Esse amor incondicional deve ser praticado não somente aos que são parecidos, “aos amigos”, mas “sempre e a todos”, disse o Santo Padre. “Quem segue a Cristo, Príncipe da Paz, deve tender sempre à paz. E não se pode restabelecer a paz se a uma palavra feia se responde com uma palavra ainda mais feia, se a um tapa se segue outro”, afirmou o Pontífice, na missa com cerca de 30 mil fiéis, no estádio nacional do Barein.

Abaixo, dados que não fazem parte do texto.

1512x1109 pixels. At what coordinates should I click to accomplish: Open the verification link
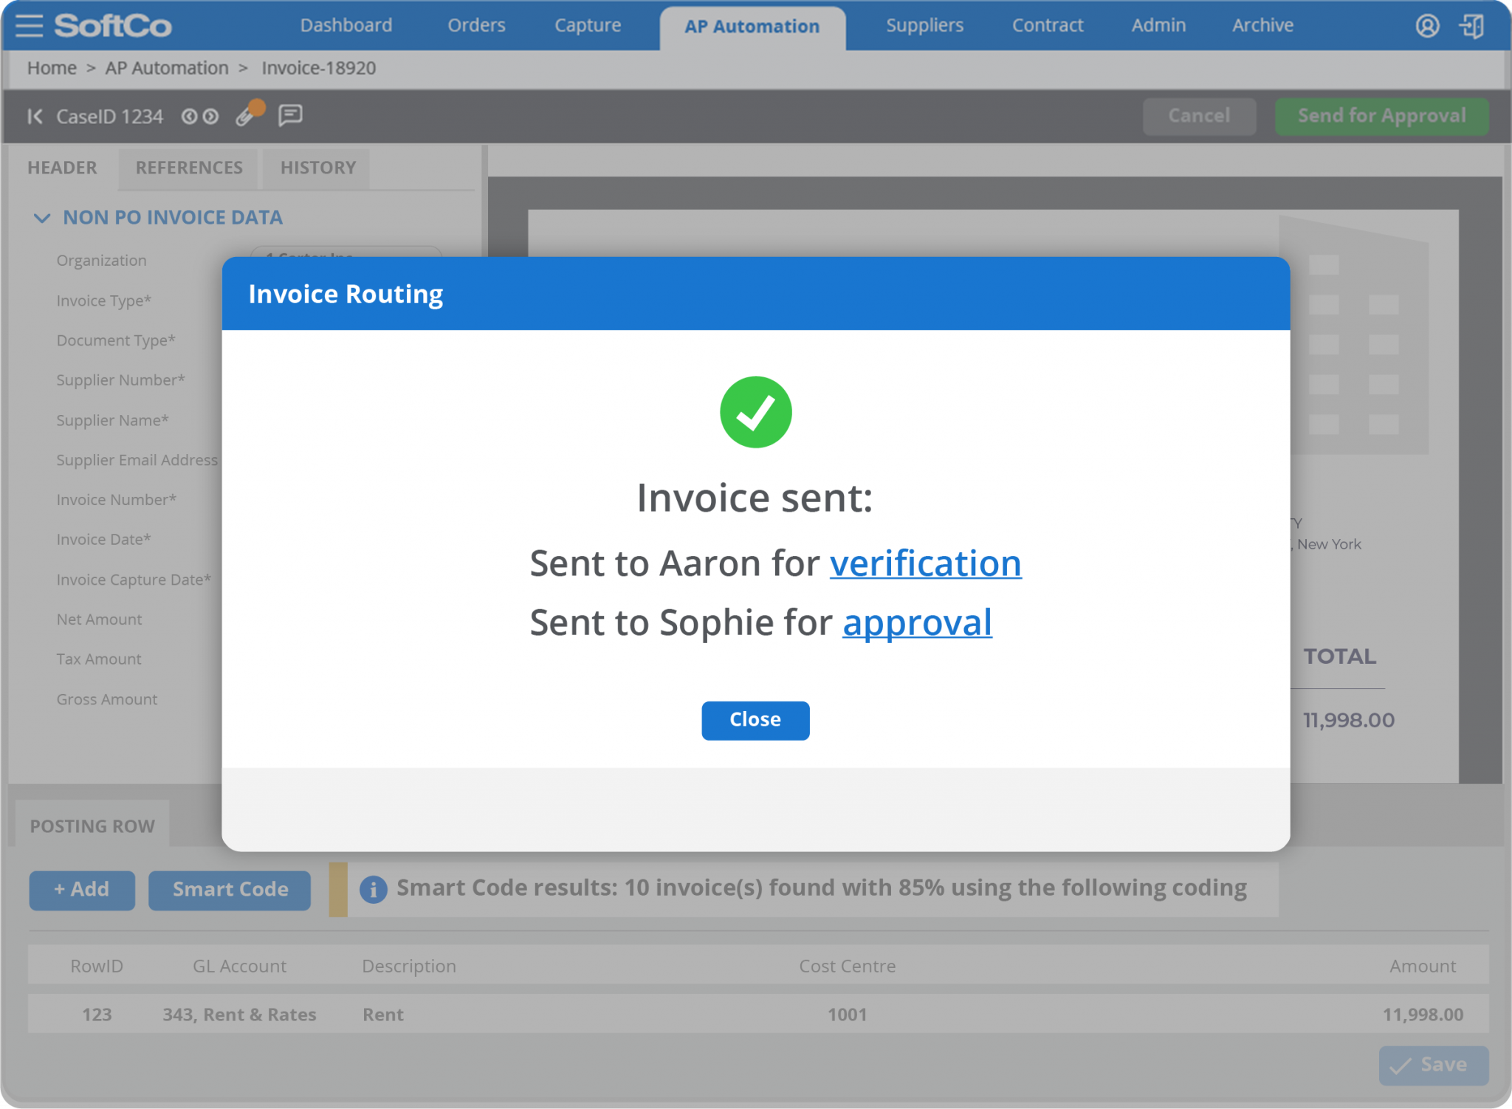926,563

“É preciso romper a espiral da violência, deixar de cultivar ressentimento, parar de reclamar e de chorar sobre si mesmo. É preciso permanecer no amor, sempre: é o caminho de Jesus para dar glória a Deus do céu e construir paz na terra. Amar sempre.” Da mesma forma, Cristo ensina a “amar a todos”, continuou, e isso não quer dizer apenas “não ter inimigos, não ver no outro obstáculos a superar”, mas cultivar no outro “um irmão e uma irmã a serem amados”.
A ORAÇÃO ESSENCIAL
O que define cada cristão, na visão do Papa Francisco, é justamente a capacidade de amar como Cristo. Este é o dom maior, avalia. “Mas essa capacidade não pode ser fruto só dos nossos esforços. É antes de tudo uma graça”, comentou.

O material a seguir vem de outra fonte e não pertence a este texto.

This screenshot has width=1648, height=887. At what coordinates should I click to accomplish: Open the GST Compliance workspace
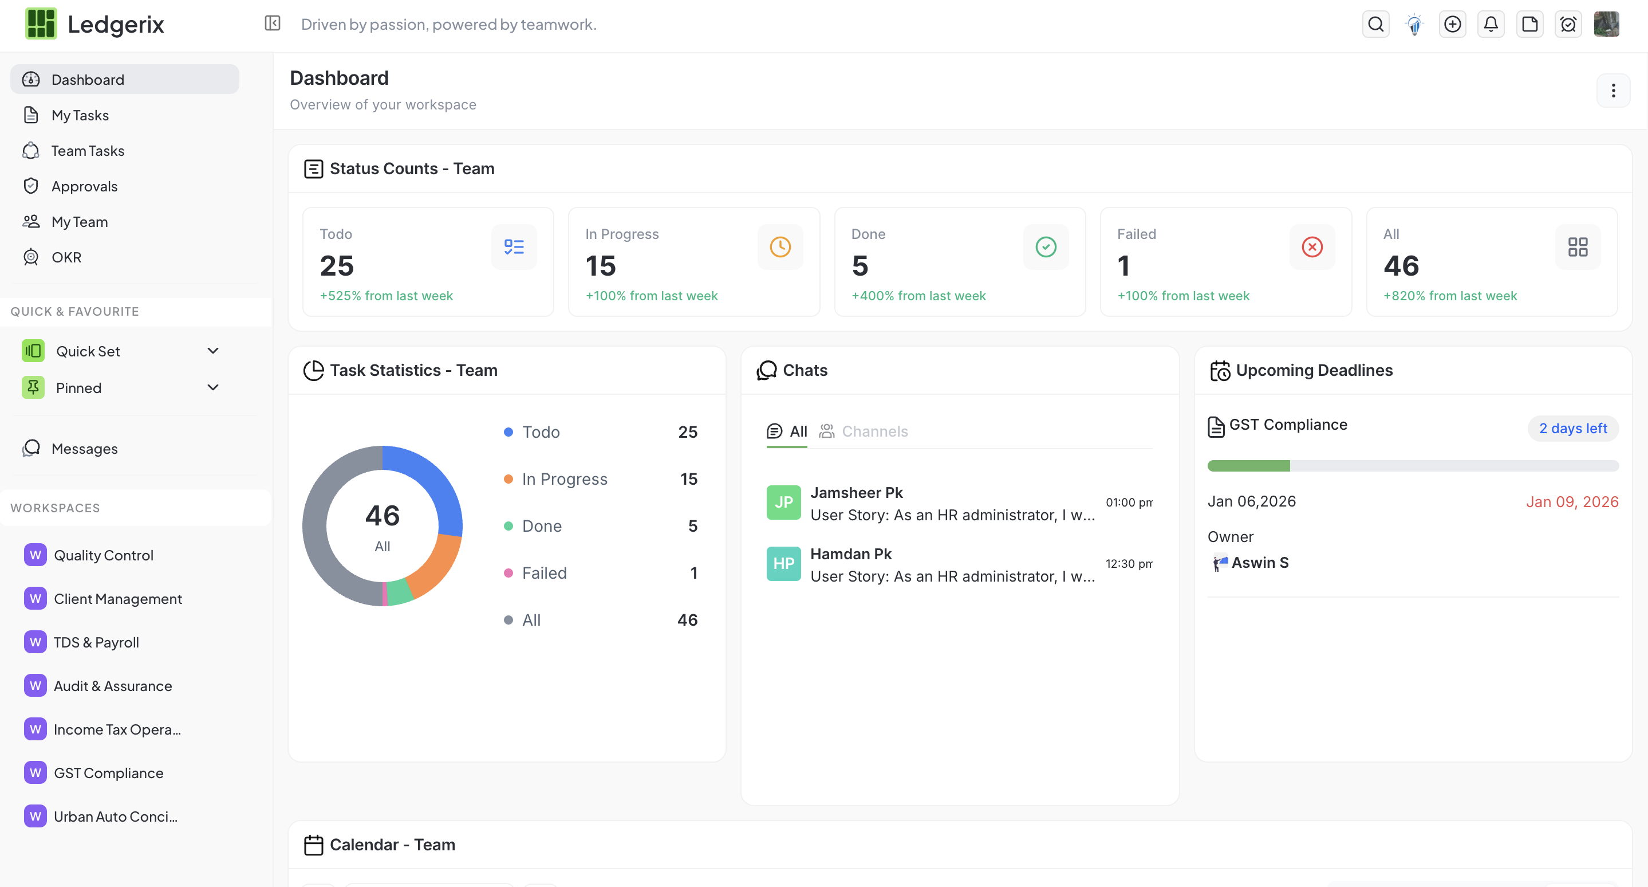pos(108,772)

“Uma graça que precisa ser pedida com insistência: ‘Jesus, tu que me amas, ensina-me a amar como ti. Jesus, tu que me perdoas, ensina-me a perdoar como ti. Manda sobre mim o seu Espírito, o Espírito de amor’. Peçamos isso”, exortou o Papa. “Porque tantas vezes levamos à atenção do Senhor muitos pedidos, mas esse é o essencial para o cristão: saber amar como Cristo.”
Como é praxe nas viagens apostólicas, o Papa teve encontros com as autoridades do país, entre eles o rei Hamad bin Isa Al Khalifa, monarca desde 2002. Ele também participou de um encontro ecumênico, com membros de outros grupos cristãos, e recebeu líderes religiosos e bispos, sacerdotes, religiosas, consagrados, seminaristas e agentes de pastoral locais.
A esses, ele disse, no domingo, 6, que a comunidade cristã do país tem realmente uma face “universal”, pois reúne fiéis de diferentes partes do mundo, que, juntos, confessam a mesma fé em Cristo. Ele animou os cristãos a continuarem apreciando “a alegria, a unidade e a profecia”, três grandes dons do Espírito Santo. “Todos os batizados receberam o Espírito e todos são profetas”, lembrou. “Um cristão, mais cedo ou mais tarde, deve ‘sujar as mãos’ para viver a sua vida cristã e dar testemunho. Recebemos um Espírito de profecia para levar à luz, com nosso testemunho de vida, o Evangelho”, declarou.
Em outro momento marcante da viagem, o Sucessor de Pedro encontrou os jovens do Barein, no sábado, 5. Chamando-os de “fermento” na “massa do mundo”, disse que os jovens cristãos são “destinados a crescer, a superar tantas barreiras sociais e culturais e a fazer brotar a fraternidade e a novidade”.
Ele pediu que os jovens sejam “abertos ao inédito, não temam se confrontar, dialogar, ‘fazer bagunça’ e de se misturar com os outros, tornando-se a base de uma sociedade amiga e solidária”. Em resumo, o Papa os convidou a abraçar a “cultura do cuidado”, que supera o individualismo e a indiferença, e é fundada na “alegria da amizade e da gratuidade”.